El remedio no puede ser un aislamiento, ni una beata complacencia nacionalista, ni menos un anacronismo sistemático solicitado como una droga alucinógena. Hay que estar en el mundo, pero en el juego real del mundo. Sabiendo en todo momento lo que se arriesga y lo que se puede ganar. Apostando lúcidamente a la contemporaneidad y a la universalidad, pero sin perder de vista la base de situación en que se halla el apostador.

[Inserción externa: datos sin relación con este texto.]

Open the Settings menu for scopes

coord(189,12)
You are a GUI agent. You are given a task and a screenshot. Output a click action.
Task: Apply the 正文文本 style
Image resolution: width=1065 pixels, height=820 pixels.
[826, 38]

Aunque parezca paradoja, el autoctonismo simple es también una forma de conciencia vasalla. Así como es conciencia vasalla querer hacer la Nueva Ohio o la Nueva Pekín, en tierra americana latina, no lo sería menos, y sí más estérilmente, porque paralizaría el proceso de crecimiento, el querer perpetuar un pasado cualquiera, que como sueño es tan absurdo como el de querer preservar de la muerte a los mortales. Por lo demás, tampoco hay que olvidar que Ohio no es una nueva Londres, como Pekín no es una nueva Moscú, aunque se lo hubieran propuesto los respectivos iniciadores de los programas de trasplante, porque la localización histórica no puede permitirlo.
El socialismo latinoamericano será tan disímil de sus modelos, como lo fue nuestra República representativa. Lo cual no es un argumento contra el socialismo, pero sí contra las ingenuas tentativas de trasplante y vasallaje.
Ni exacta contemporaneidad, ni rigurosa universalidad uniforme son posibles, salvo como resultado transitorio y engañoso de una imposición global de fuerza. Hasta la física y las matemáticas modernas niegan ese sueño de poder llegar a un tiempo intemporal y a una localización universal. Que es precisamente la transformación en valores absolutos de las dos circunstancias más relativas que condicionan al hombre que son el tiempo y el espacio, o la tercera categoría que surge de la inextricable combinación de ambos.
Es seguro que haya que saber lo que pasa en el mundo para poder saber mejor lo que pasa en nuestra casa. En todo caso éste es el deber fundamental de los intelectuales, créanse insurgentes y resulten vasallos, o sean vasallos y se crean insurgentes.
Este es el drama, el tema y el destino fecundo de la intelligentsia de América Latina en esta grande hora de la historia. En la medida en que los hombres de pensamiento, los creadores y los artistas lo comprendan y busquen expresarlo en obras y mensajes, estarán dentro del maravilloso camino de hacer el Nuevo Mundo. En la medida en que no lo entiendan estarán de espaldas al Nuevo Mundo y a su prometida originalidad, aunque individualmente puedan convertirse en el Kandinsky del Brasil o en el Becket de Santo Domingo o, ¿y por qué no?, en el Víctor Hugo de Panamá.
El remedio para los riesgos de una conciencia vasalla no puede consistir en cambiarla por otra conciencia vasalla de signo contrario. El remedio para el falso lector del falso Reader’s Digest no puede convertirse en el falso lector del catecismo del jefe Mao ni tampoco, ciertamente, en llegar a ser un hermano adoptivo de Sartre o de Becket.
El remedio estará en enfrentarse con la más dura América nuestra y en buscarle la cara en insurgencia creadora. En regresar a luchar en nuestra América la pelea de nuestra América, de nuestro mundo, de nuestra hora, con un credo liberal o socialista, pero con el propósito de hallar lo nuestro y expresarlo, no para hacer el Massachusetts o la Bielorrusia de América Latina, sino la América Latina del mundo. Es decir, nueva y finalmente, la coronación de la vieja empresa de hacer el Nuevo Mundo.
En busca del Nuevo Mundo. Ed. cit., pp. 36-47.